Author: Celeste Ng
Reviewed by: Su Min
“At least I don’t let other people tell me what I want. At least I know who I am. What I want. What about you, Miss Lee? What do you want?” ~ Jack Wolff
While searching online for book recommendations, I chanced upon Celeste Ng’s “Everything I never told” and decided to borrow it from the library. The book revolves around the past and present lives of a mixed-race Chinese-American family and their struggles, as they deal with the death of Lydia, their middle child.
This novel is one which I had enjoyed thoroughly. It explores social issues such as racism and sexism (and homosexuality, although it does not play as big a part as the other issues) as some of the issues plaguing the various characters’ sense of identity. At the heart of the novel, Ng discusses the issue of identity. The importance of knowing who you are, what you are, and what you want. All the characters in the novel share this common struggle, as they attempt to find themselves and be someone they can truly love. James, a Chinese man, longed to fit in in the sea of Americans since he was six, while Marilyn, an American woman, longed to be the one to stand out in a male-dominated society. Through their marital relationship, Ng also discusses the struggles faced by mixed-race couples and the clash in differences in their beliefs, as they try to comprehend but unintentionally hurt each other. She helps us understand this by writing different chapters in the different characters’ points of view, toggling between their past experiences and their present lives. I didn’t find this constant switch irritating (like some books I have read before), but it allowed me to empathise more strongly with the characters’ struggles, hopes and dreams, which touched and moved me.

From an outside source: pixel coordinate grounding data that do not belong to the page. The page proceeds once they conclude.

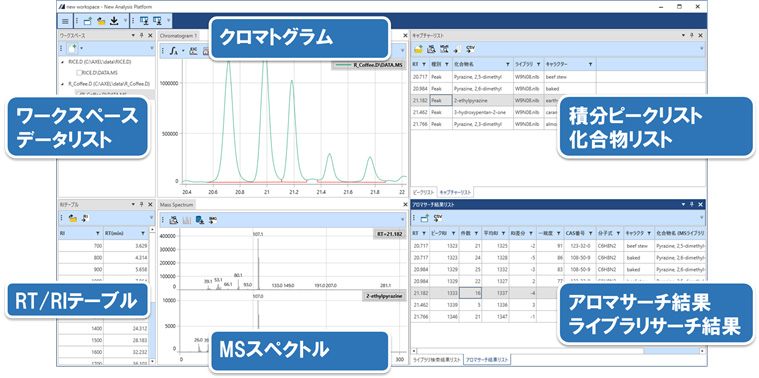Image resolution: width=759 pixels, height=378 pixels.
Task: Select the Chromatogram 1 tab
Action: (178, 35)
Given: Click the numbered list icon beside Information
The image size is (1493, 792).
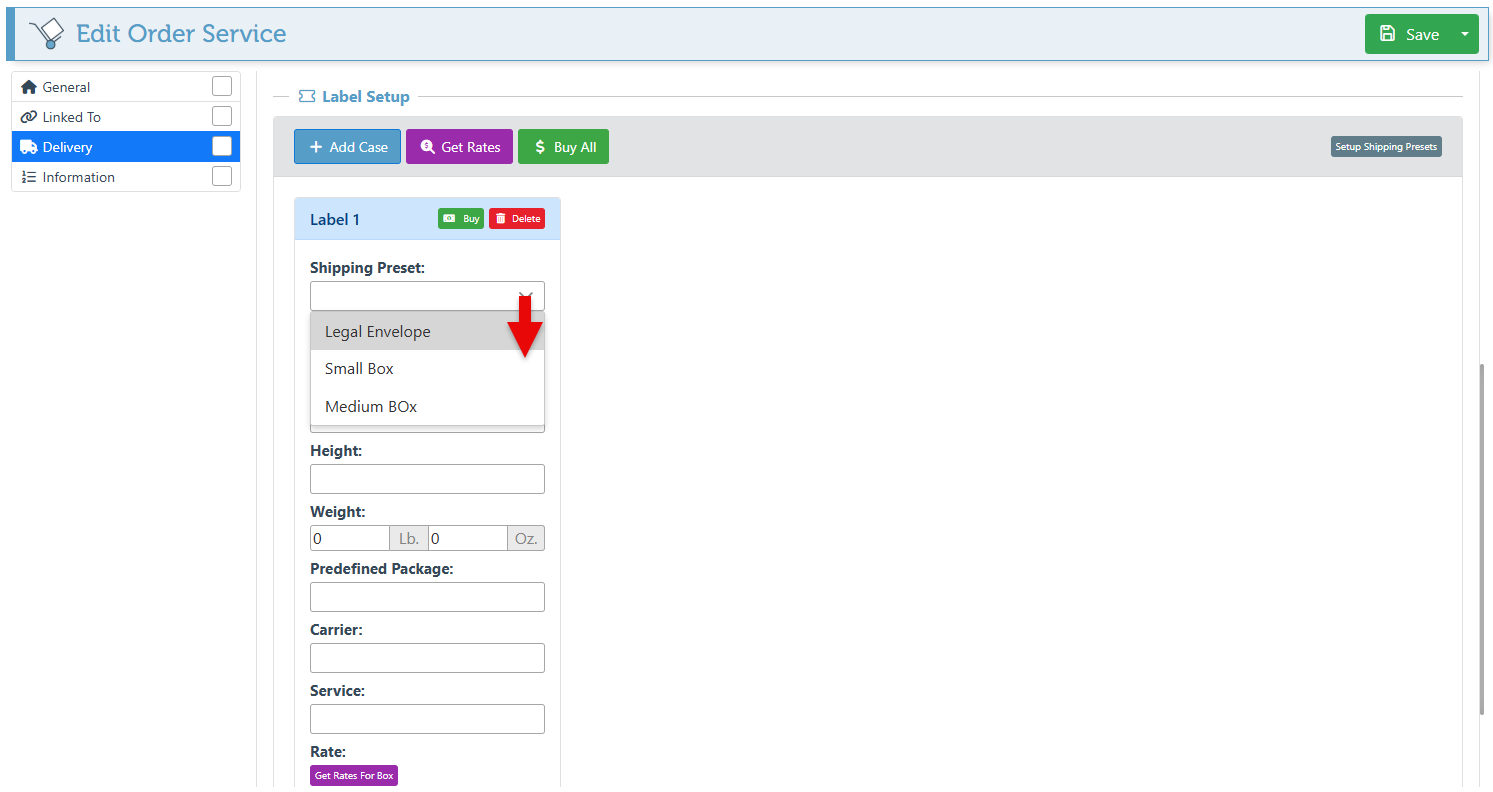Looking at the screenshot, I should coord(28,177).

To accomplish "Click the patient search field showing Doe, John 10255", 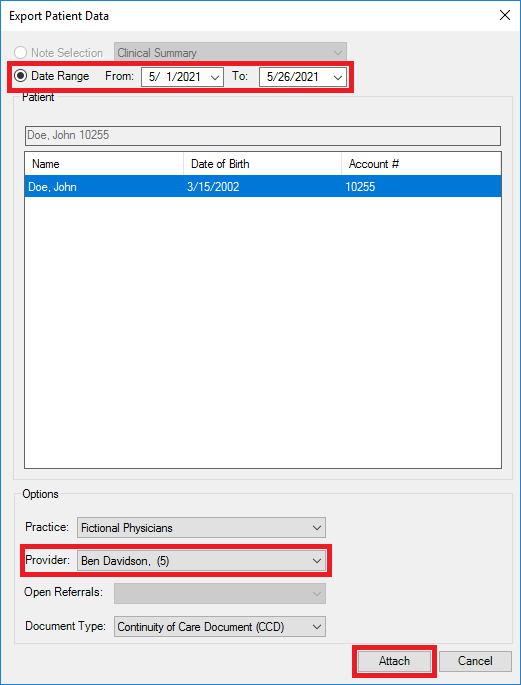I will (263, 135).
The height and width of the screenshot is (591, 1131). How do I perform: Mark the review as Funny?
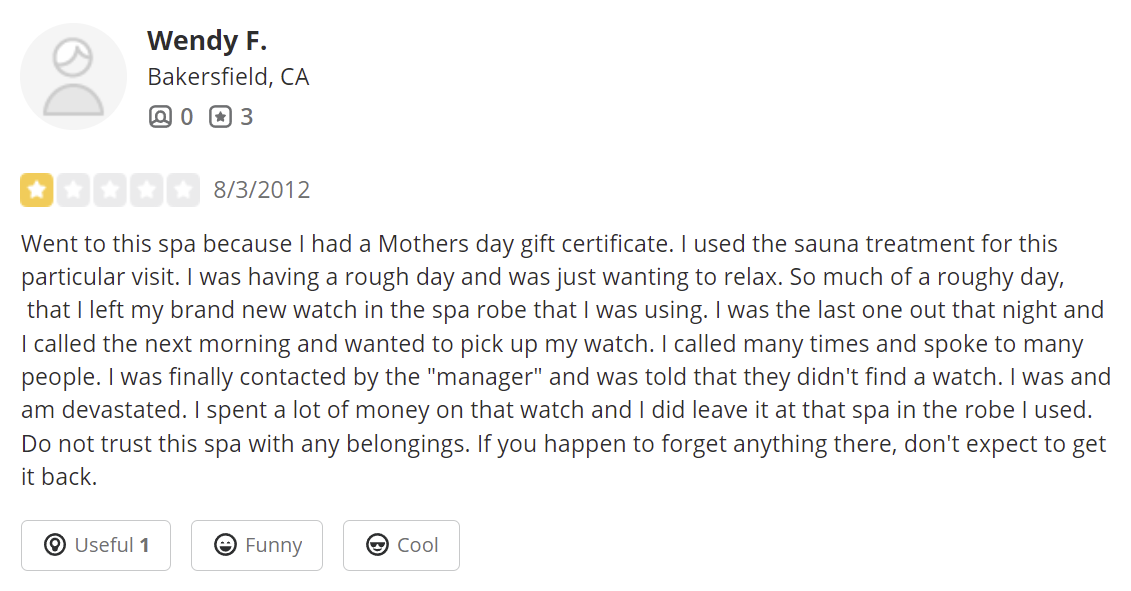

One of the striking things about this novel for me, is how it had hit home with me. In the novel, James and Marilyn have three children: Nath (the eldest), Lydia (the middle child) and Hannah (the youngest). Both Nath and Lydia are, to James and Marilyn, their second chance in life. Everything they dreamed and aspired towards in their youth but failed to achieve, had been translated into expectations and hopes pinned onto Nath and Lydia, with Hannah mostly being forgotten about. I felt this resonated strongly with me, the way my own parents’ expectations of me had always hovered above my head, the way I tried to meet them, the way I often couldn’t. I think that Ng had described this relationship beautifully and sincerely, in a way that she articulates not just the struggles of Nath and Lydia, but also the unspoken dreams of James and Marilyn. While the novel doesn’t have a completely ‘happy’ ending, it hints at the idea of hope for the future and redemption for the disarrayed family, with young Hannah being James and Marilyn’s second chance at being parents.
“Everything I never told you” has been a journey of enlightenment, not just for the characters, but for me as well. It continues to provoke and disturb me, and even after finishing the book, I still go back to it and wonder “What if… had happened?”